### [Problem details]
Pull every line of text out of the data below and reproduce it word for word. Leave out the pictures.

### [Available records]
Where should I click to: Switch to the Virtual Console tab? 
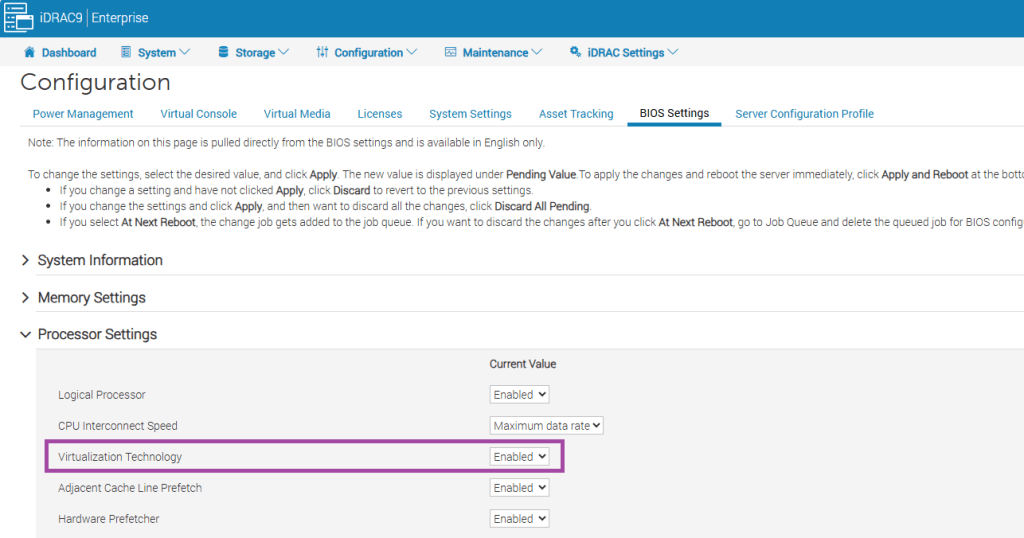tap(198, 114)
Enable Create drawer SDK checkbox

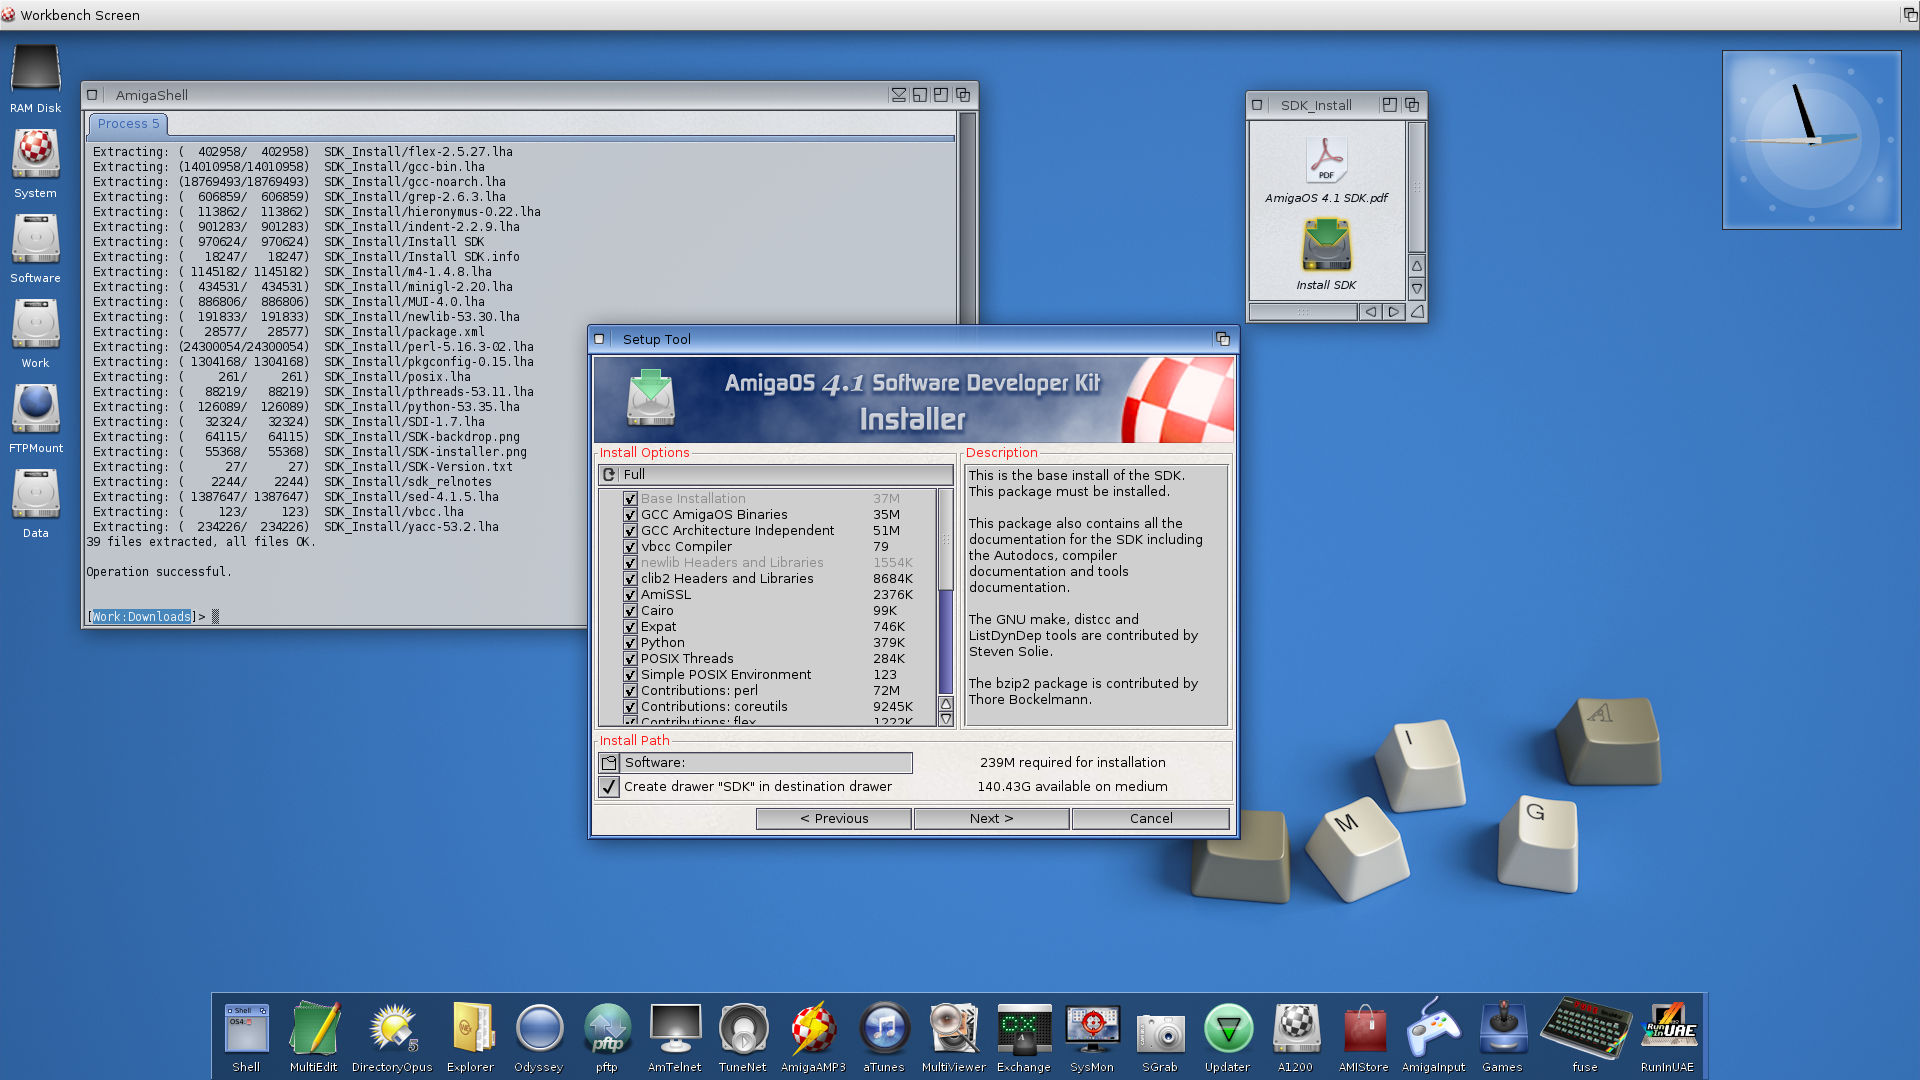pyautogui.click(x=611, y=786)
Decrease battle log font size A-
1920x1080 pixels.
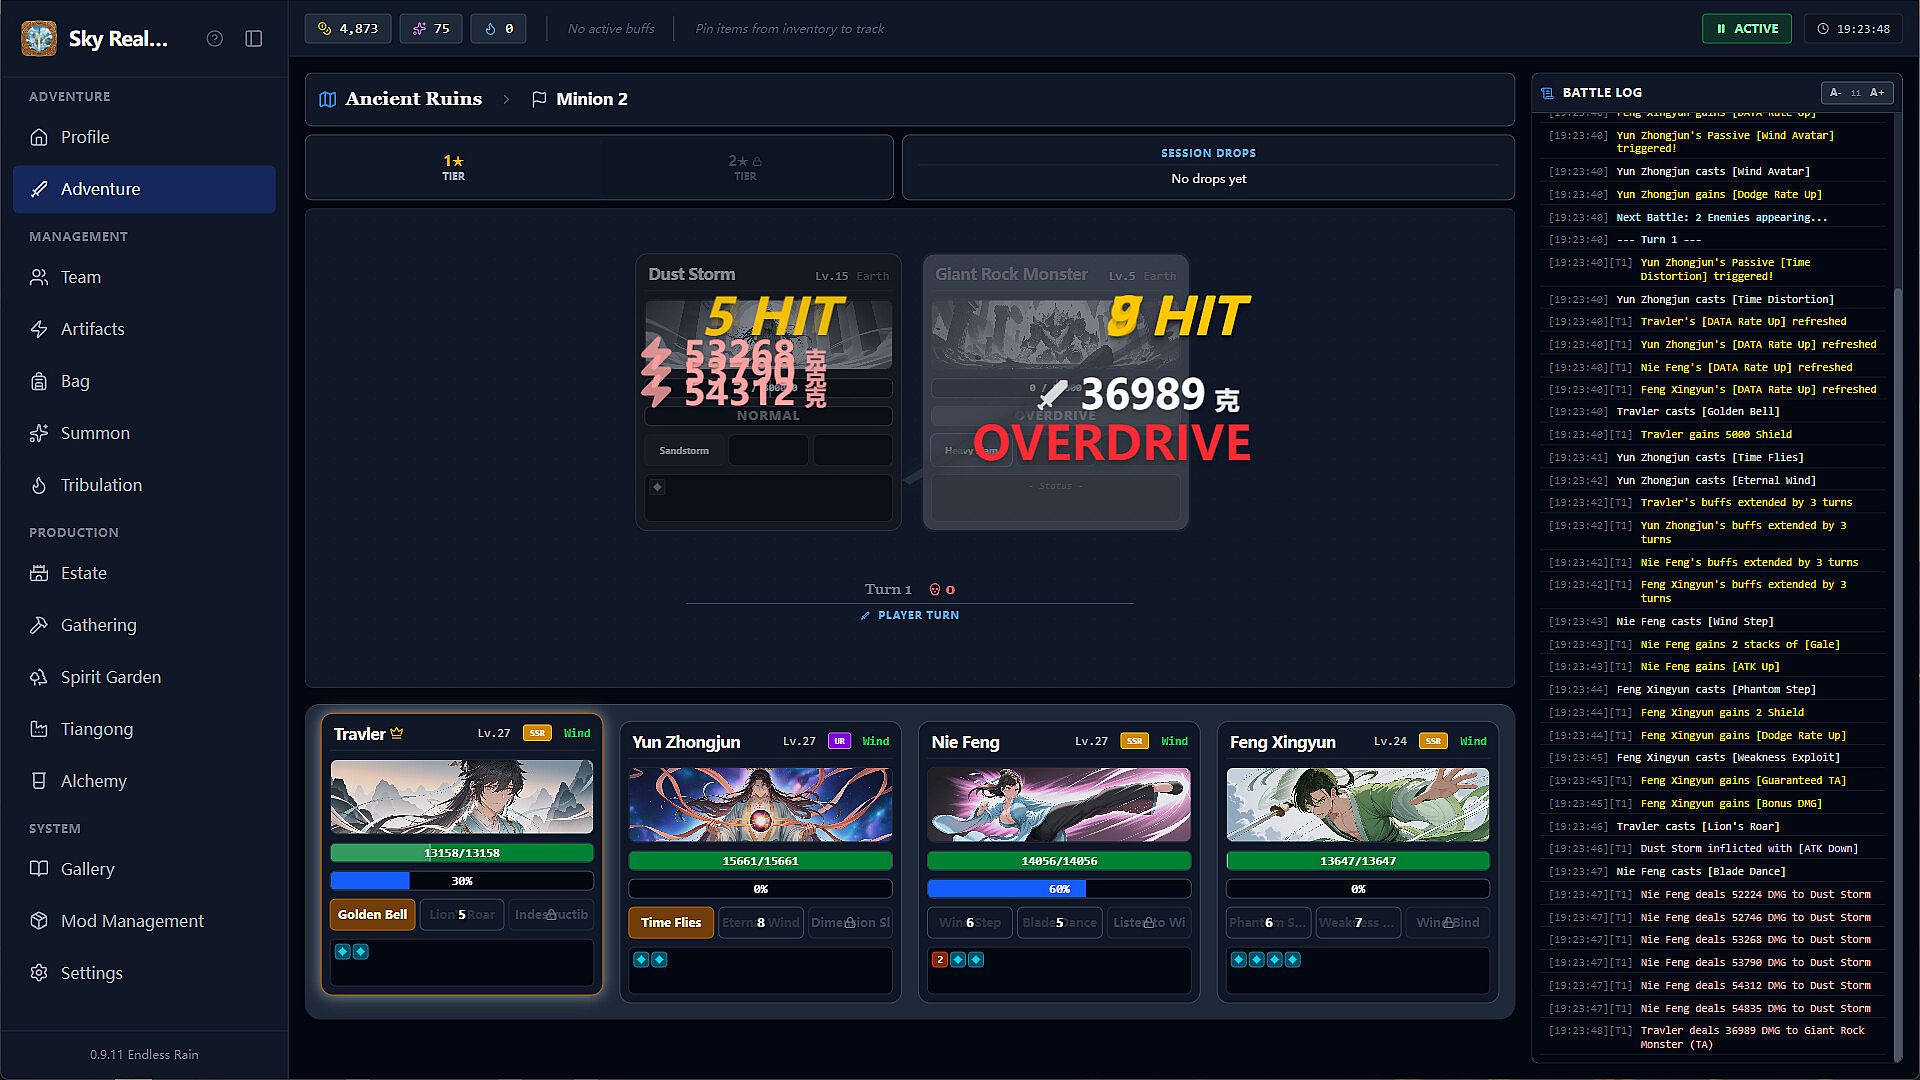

### [Result]
Where should I click to: Switch to the Virtual Console tab? 
tap(198, 114)
Enable Create drawer SDK checkbox

pyautogui.click(x=611, y=786)
Decrease battle log font size A-
1920x1080 pixels.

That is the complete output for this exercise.